On Feb 9, 2004, at 6:05 PM, Richard Gaskin wrote:


Brian's never seen Chipp's versioning auto-saver?

Chipp's revArchive stack is a smart version of File menu | Save As. Better than nothing, but it is definitely not a VC system.


What can't be hooked ? It's all exposed.

The Linux kernel is completely exposed too. Does that mean I want to go rewriting device drivers? No. (Admittedly there is a greater possibility of me ever understanding the runrev IDE than some Linux kernel code)


I wrote a runrev plugin for using an external script editor. I had to do some weird stuff to get it to work, and I'm still clueless what some of the messages I'm handling are actually are intended to do in the IDE. It was a lot of guesswork.

Writing a version control plugin would be much tougher - and probably can't be done with only the Plugin API.

Every time I start looking inside the Runrev IDE, I get this uneasy feeling. The best I can describe it is like coming to a a door that's closed, but not locked. You peek inside but you aren't sure whether you really belong in there.

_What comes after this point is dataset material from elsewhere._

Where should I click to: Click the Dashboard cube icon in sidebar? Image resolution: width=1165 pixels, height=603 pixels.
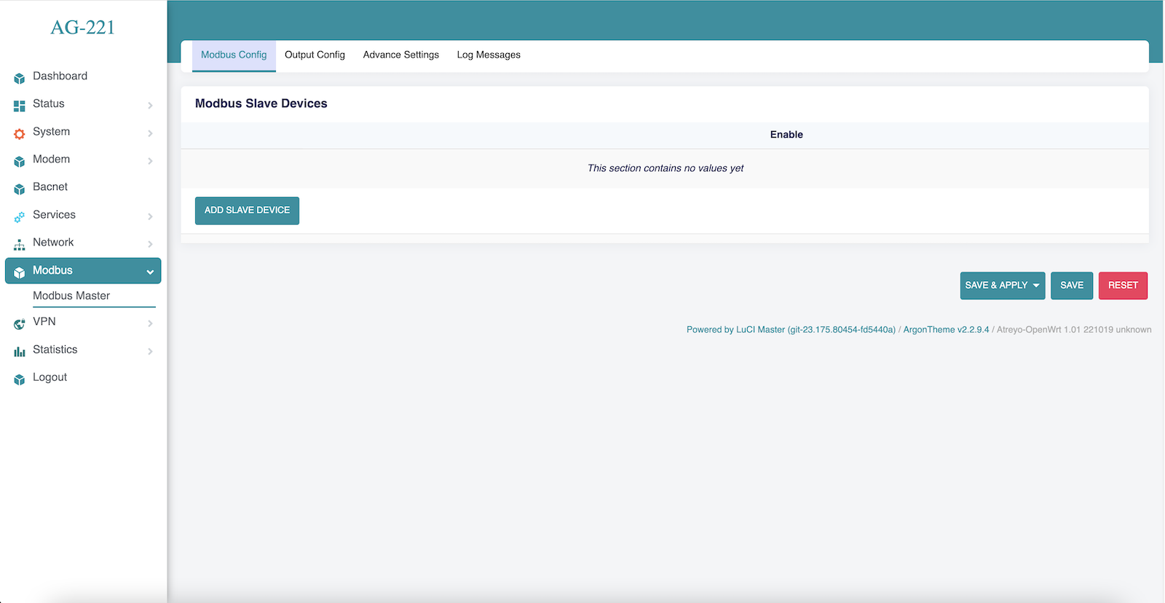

- background groups - are they placed or not placed? How many cards are
they placed on? I found trying to envision a stack as a filesystem
hierarchy then background groups get confusing.

Then find another mental model. :)

If one were using a filesystem representation, then it's probably an external requirement (i.e. not self-imposed) because the connected VC system uses a filesystem. A VC being for example Subversion, the newer CVS like system. Most VC systems are based on files and filesystems.


But in a 100% transcript model then you could throw out the filesystem representation then I'm sure background groups would be easier to deal with.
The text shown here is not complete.